**Задания для выполнения:**
[1] Перепишите из фрагмента страницы отрывок от «Я думаю, что» до «Переверзева или Фриче.» включительно, сохранив каждое слово и знак.
[2] Пожалуйста, определите, согласуются ли с фрагментом страницы утверждения: (а) Овсянико-Куликовский выступил редактором и составителем пятитомной истории русской литературы; (б) по словам Горнфельда, Овсянико-Куликовский занимался переоценкой прошлого; (в) Выготский объясняет по-опоязовски понимаемую форму социологически. На каждое ответьте «да» или «нет» и дословно приведите решающие слова фрагмента.

**Фрагмент страницы:**
□ □ □
Я думаю, что есть эклектизм гораздо худший, например, в методологии "форсоцев" – "формалистов-социологов" 20-х годов, которая строилась на прямолинейном соединении формализма с вульгарным социологизмом; они форму, понимаемую в духе ОПОЯЗа, пытались объяснять социологически в духе Переверзева или Фриче.

Не менее эклектична, с моей точки зрения, методология Л.С.Выготского, который ту же по-опоязовски понимаемую форму объясняет психологически, выводя из формалистических "конструкций" и присоединяя к ним особую "эмоцию формы" (а дорогу к этому проложил, как уже говорилось выше, тот же Овсянико-Куликовский своей теорией лирики).

Впрочем, надо сказать, что сам Овсянико-Куликовский однажды проявил почти что безбрежный "эклектизм", но не как ученый, а как редактор и составитель пятитомной "Истории русской литературы Х1Х века"[55].

Характерно, что все критики Овсянико-Куликовского неизменно отдают дань "тонкости и глубине" многих его разборов, анализов, психологических характеристик писателей, т.е. всему тому, что достигнуто не только благодаря таланту ученого, но и сознательно выработанной и целенаправленно применяемой им методологии, которая, конечно же, не может дать того, что хотели бы от нее приверженцы других методологий, но зато позволяет достигнуть хотя и в исследовании определенных объектов и с определенной точки зрения (т.е. в рамках именно данной методологии) таких результатов, которые на основе других методологий не достигаются. С учетом этого и следует оценивать эффективность "психологического литературоведения" Д.Н.Овсянико-Куликовского.

Вот примеры того, как критики Овсянико-Куликовского, оценивающие его работы с позиций своих методологий, вынуждены "отдавать ему должное".

А.Г.ГОРНФЕЛЬД: "Он не занимался ни оценкой современности, ни переоценкой прошлого; он не провозглашал приговора; он брал признанные, бесспорные литературные ценности и толковал их. Углубляясь в них, он углублял их; уясняя их значение, он увеличивал их значительность; он обогащал их смысл новым пониманием; эти прекрасные, беспредельно емкие, многообразные поэтические формы он освежал новым содержанием"[56].

Н.В.ОСЬМАКОВ: "Методология исследования, применяемая Овсянико-Куликовским… позволила дать оригинальную трактовку некоторых явлений литературы и общественной жизни. Заслуживают внимания его стремление раскрыть психологию процесса творчества, предложенное им разграничение видов творчества, определение художественных образов-типов, исследование эволюции типов "лишних людей" в течение полувека, преемственных связей между художественными характерами, а также его теоретическая разработка проблем лирики и пр… Значение литературоведческой деятельности Д.Н.Овся­нико-Куликовского, его вклад в литературоведческую науку состоит в том, что он расширил и дал более глубокое представление о шедеврах русской классики, установил взаимосвязь между отдельными писателями, их художественными творениями или, как он называл, общественно-психологическими типами и, наконец, в том, что он предпринял попытку широкого исследования литературного процесса в России Х1Х века"[57].
□ □ □
**Записанные данные:**
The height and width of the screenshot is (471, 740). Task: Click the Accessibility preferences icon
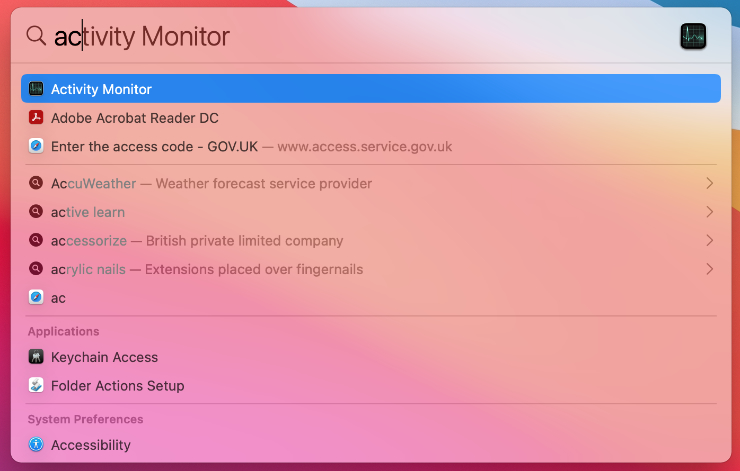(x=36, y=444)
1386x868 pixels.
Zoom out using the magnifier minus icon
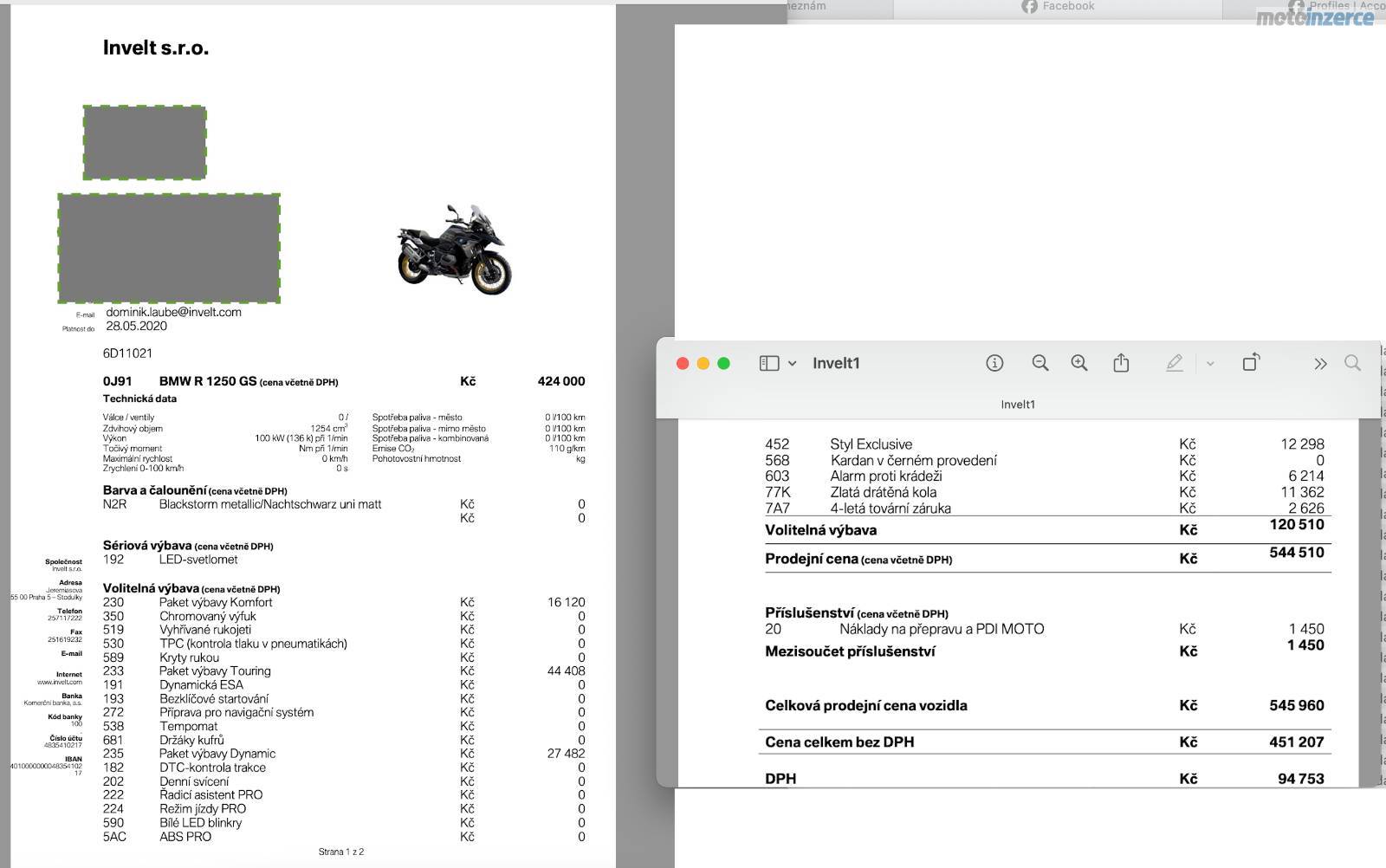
□ □ □
**Ответы по заданиям:**
[1]
Я думаю, что есть эклектизм гораздо худший, например, в методологии "форсоцев" – "формалистов-социологов" 20-х годов, которая строилась на прямолинейном соединении формализма с вульгарным социологизмом; они форму, понимаемую в духе ОПОЯЗа, пытались объяснять социологически в духе Переверзева или Фриче.

[2]
(а) Да: «как редактор и составитель пятитомной».
(б) Нет: «Он не занимался ни оценкой современности, ни переоценкой прошлого».
(в) Нет: «ту же по-опоязовски понимаемую форму объясняет психологически».